Exercise aim: Copy the listing below, replacing each "How do I perform" with "How can I do" and changing nothing else. Omit the pictures.

Records for the exercise:
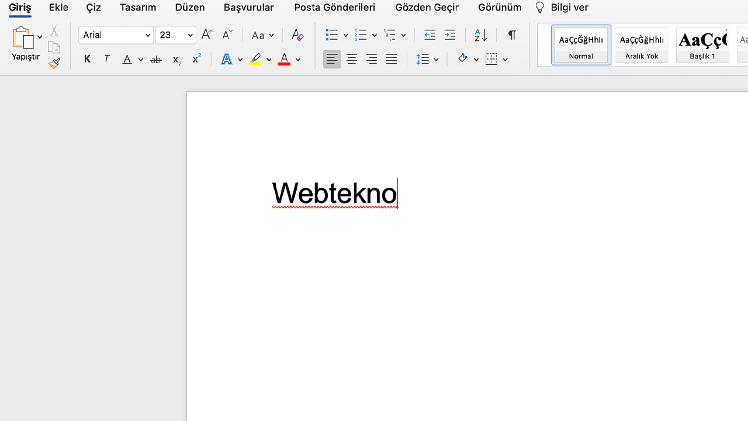Open the line spacing dropdown
The height and width of the screenshot is (421, 748).
[436, 59]
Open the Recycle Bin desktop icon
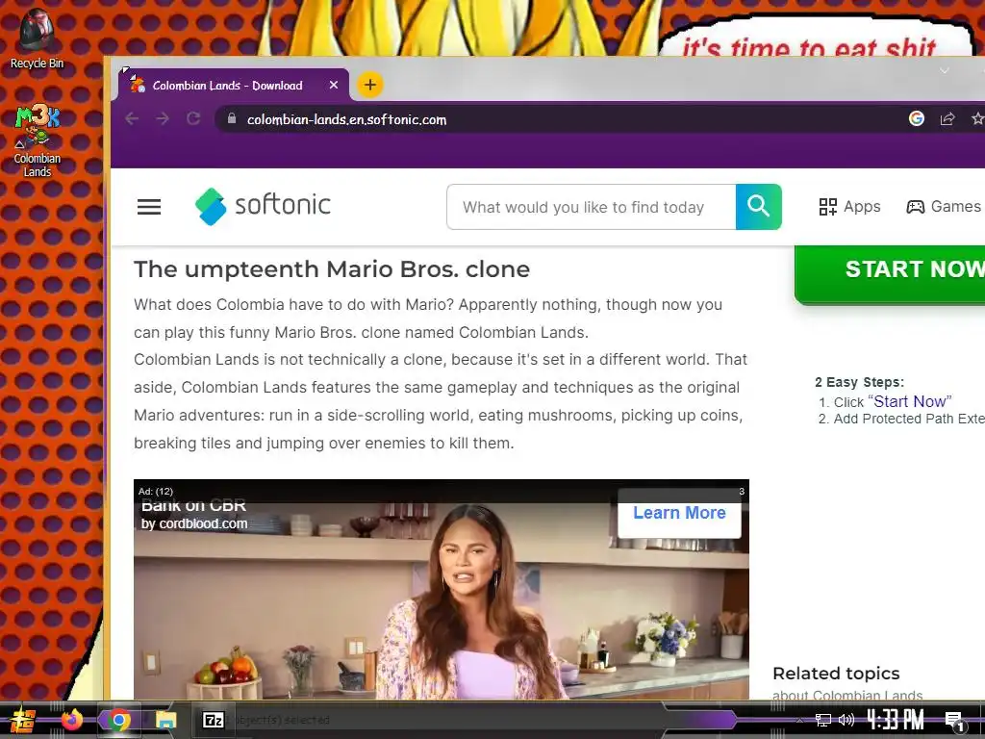Screen dimensions: 985x739 pos(37,38)
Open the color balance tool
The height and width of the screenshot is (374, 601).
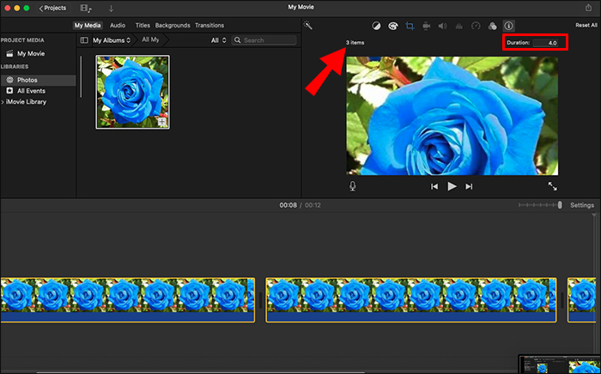pyautogui.click(x=376, y=26)
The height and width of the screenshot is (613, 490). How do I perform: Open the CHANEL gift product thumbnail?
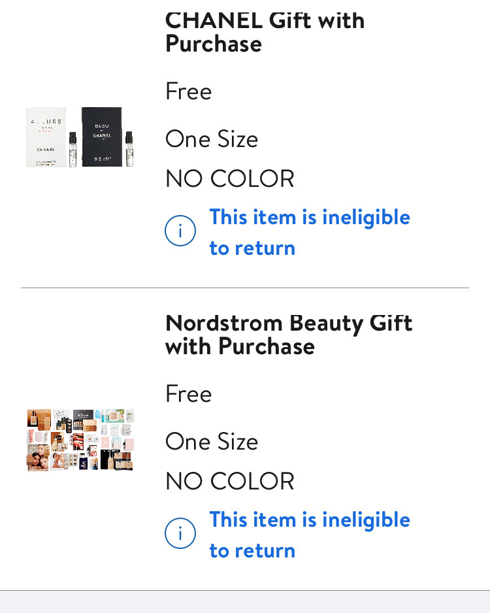click(x=80, y=137)
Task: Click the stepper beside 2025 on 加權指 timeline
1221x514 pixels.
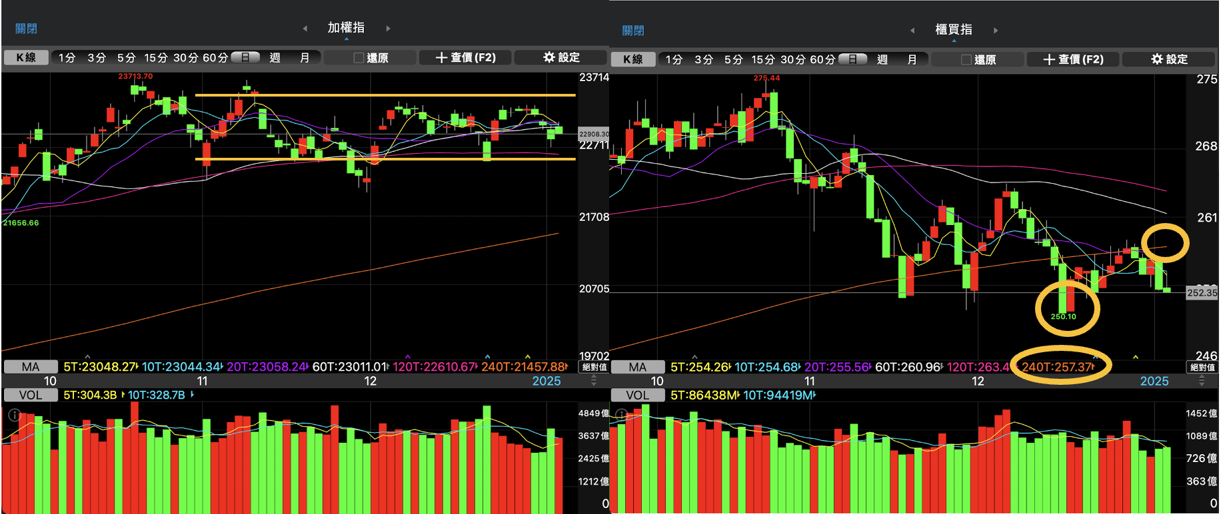Action: (x=594, y=382)
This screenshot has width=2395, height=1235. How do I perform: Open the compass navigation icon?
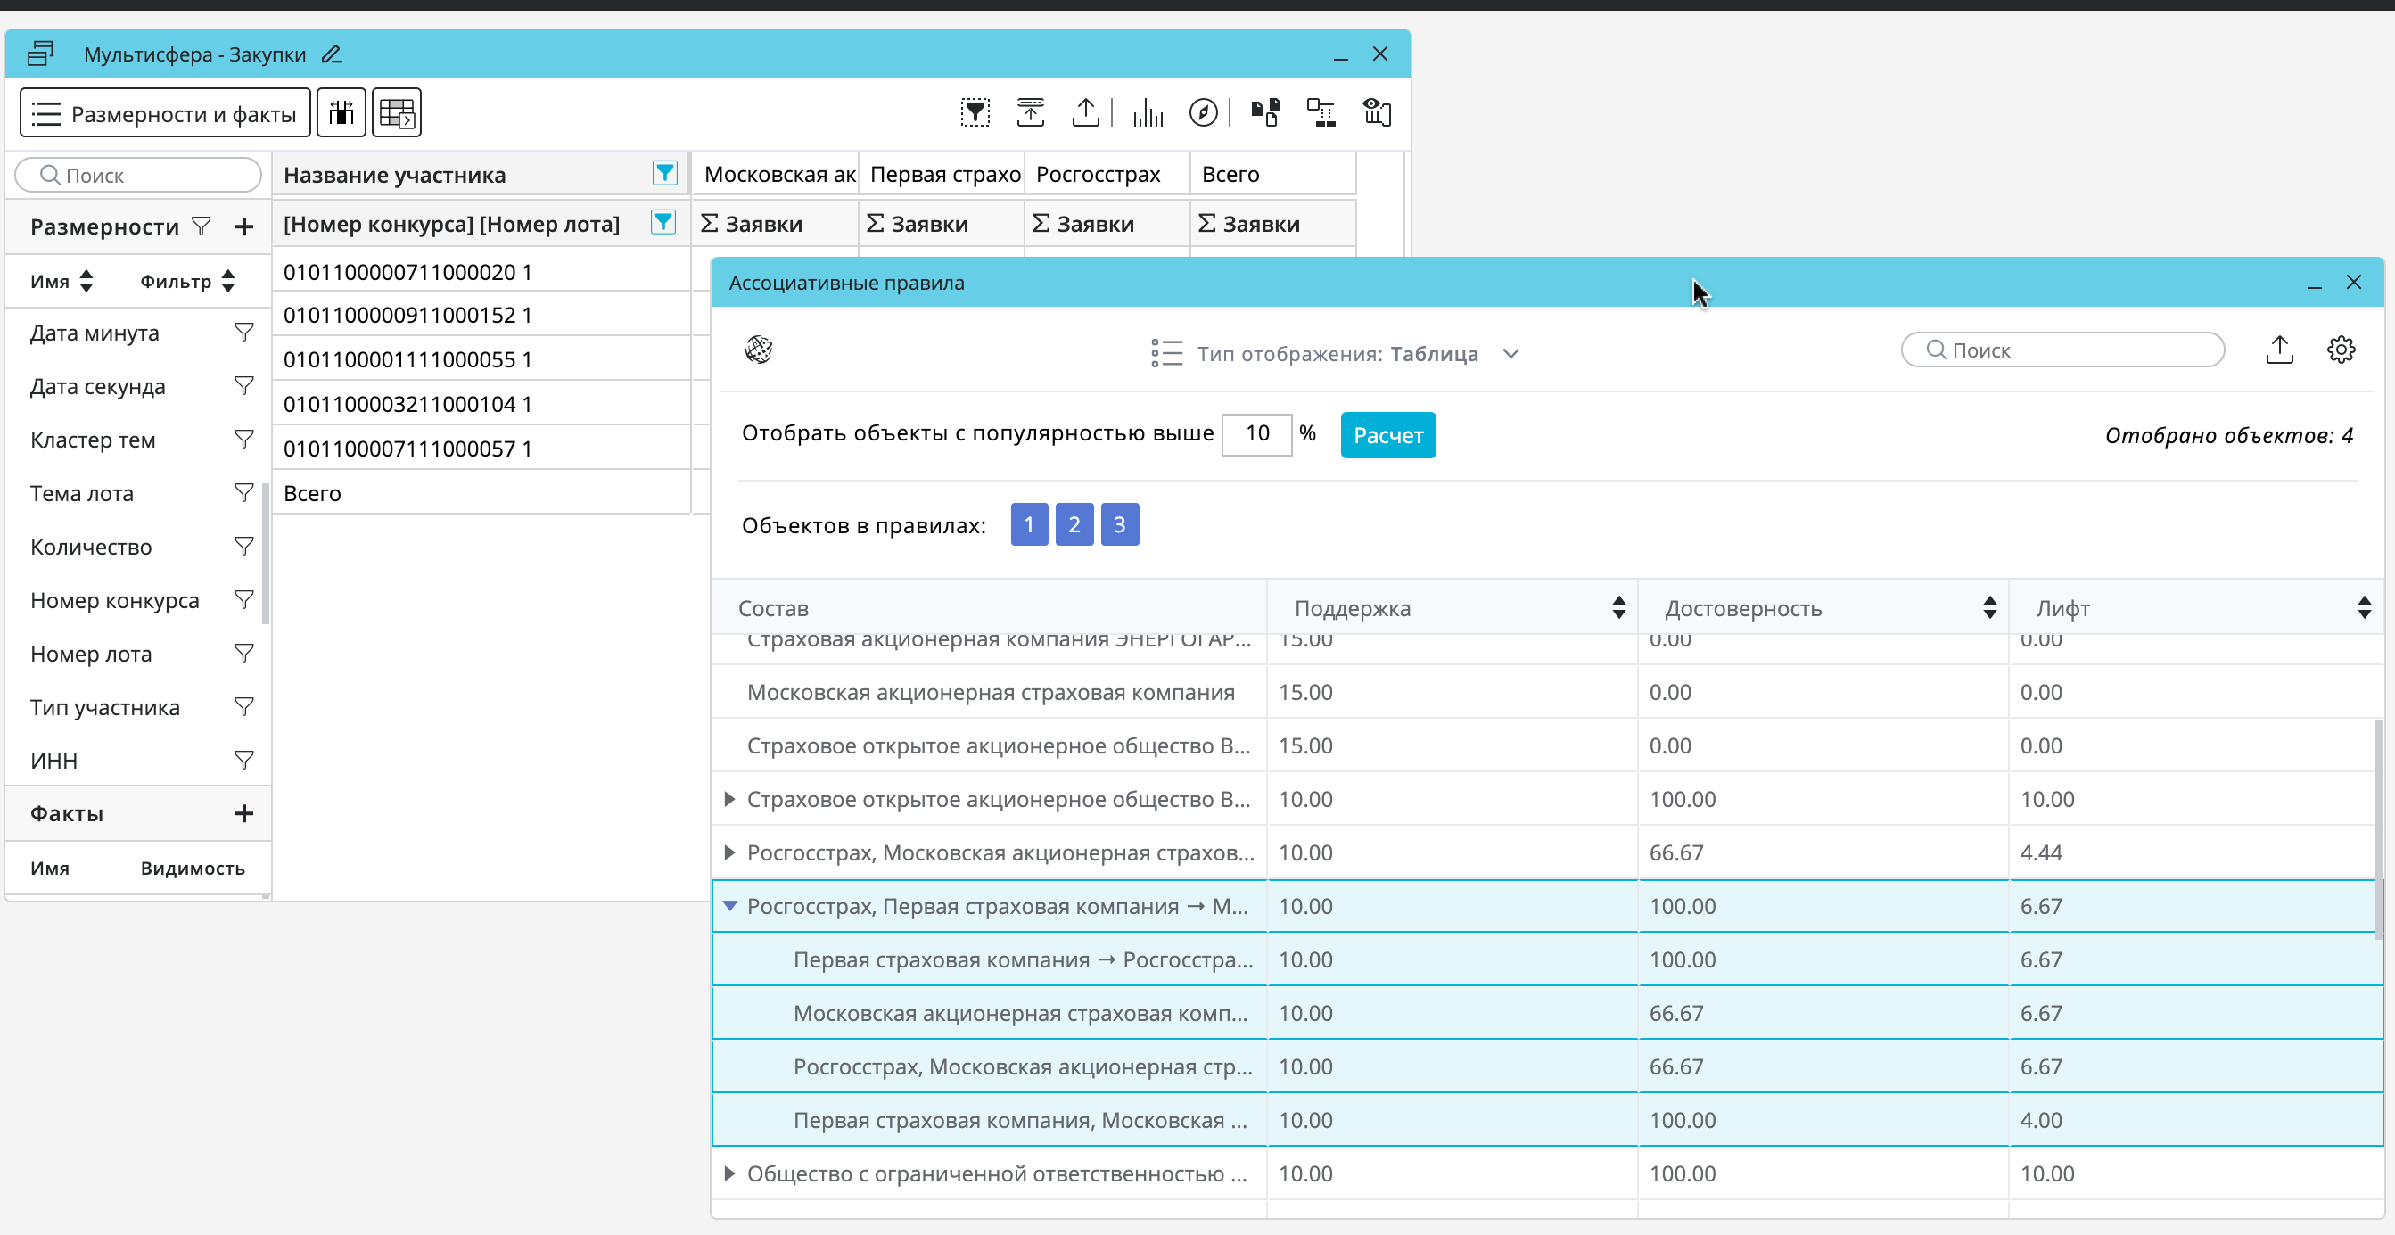click(1203, 113)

Result:
Open the line spacing dropdown
The height and width of the screenshot is (421, 748).
[436, 59]
Open the Recycle Bin desktop icon
Screen dimensions: 985x739 pos(37,38)
Open the color balance tool
The height and width of the screenshot is (374, 601).
pyautogui.click(x=376, y=26)
The height and width of the screenshot is (613, 490). How can I do: Open the CHANEL gift product thumbnail?
click(x=80, y=137)
Task: Click the stepper beside 2025 on 加權指 timeline
1221x514 pixels.
Action: (x=594, y=382)
This screenshot has width=2395, height=1235. How can I do: Open the compass navigation icon?
click(1203, 113)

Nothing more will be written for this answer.